At the end of an experiment cycle, the results collected along the execution are shown in the screen and stored automatically in a text file. The text file indicates the execution time, as well as some of the parameters used for faster identification of a specific run.
Data Generation. Ingestion Manager. Workload Manager.
Workers
- Customer worker. Simulate a customer session
- Seller worker. Simulate a seller session
- Delivery worker. Simulate an external system requesting package updates
Statistics Collection.
The Online Marketplace implementation targeting Microsoft Orleans supports tracking the cart history (make sure that the options StreamReplication
and TrackCartHistory
are set to true). By tracking the cart history, we can match the items in the carts with the history of product updates. That enables the identification of possible causal anomalies related to updates in multiple objects.

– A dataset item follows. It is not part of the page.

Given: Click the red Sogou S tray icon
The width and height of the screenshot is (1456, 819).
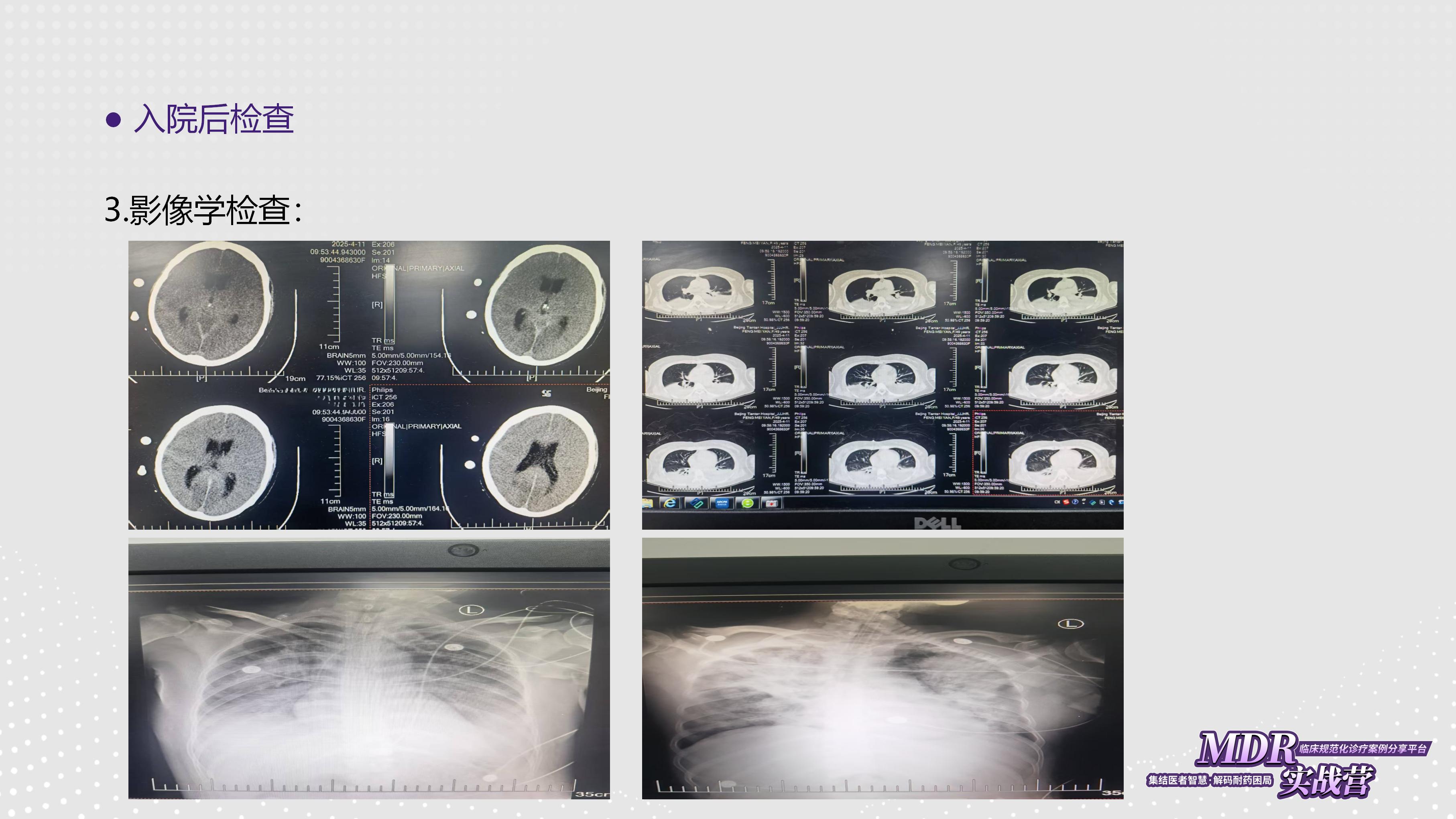Looking at the screenshot, I should pos(1066,502).
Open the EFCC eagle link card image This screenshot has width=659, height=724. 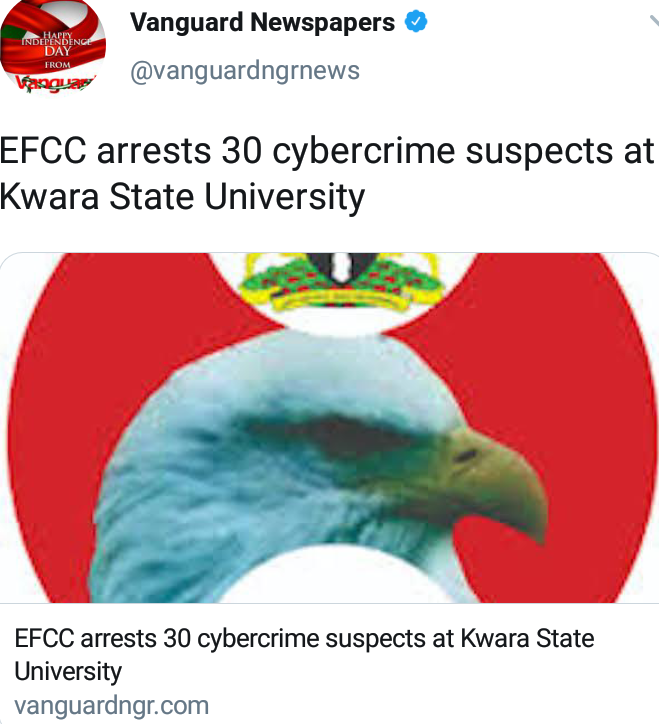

To enable such anomaly detection in the driver, make sure the options "trackTids" in customerWorkerConfig
and "trackUpdates" in sellerWorkerConfig
in the configuration file are set to true. By tracking the history of TIDs for each customer cart, we can request customer actors in Orleans about the content of their respective carts submitted for checkout. With the cart history, we match historic cart items with the history of product updates (tracked by driver's seller workers) to identify anomalies.
We understand these settings are sensible and prone to error. We are looking forward to improve such settings in the near future.
The project DriverBench can run simulated workload to test the driver scalability. That is, the driver's ability to submit more requests as more computational resources are added.
There are three impediments that refrain the driver from being scalable: a - Insufficient computational resources b - Contended workload c - The target platform itself
"a" can be mitigated with more CPUs and memory (to hold data in memory if necessary) "b" does not occur if uniform distribution is used. However, when using non-uniform distribution, the task is tricky because there could be some level of synchronization in the driver to make sure updates to a product are linearizable. Adjusting the zipfian constant can alleviate the problem in case non-uniform distribution is really necessary. "c" can be mitigated by (i) tuning the target data platform, (ii) increasing computational resources in the target platform, (iii) co-locating the driver with the data platform (remove network latency)
We intend to count the "add item to cart" operation as a measured query in the driver. In the current implementation, although the add item operation is not counted as part of the latency of a customer checkout, capturing the cost of an "add item" allows capturing the overall latency of the customer session as a whole and not only the checkout operation.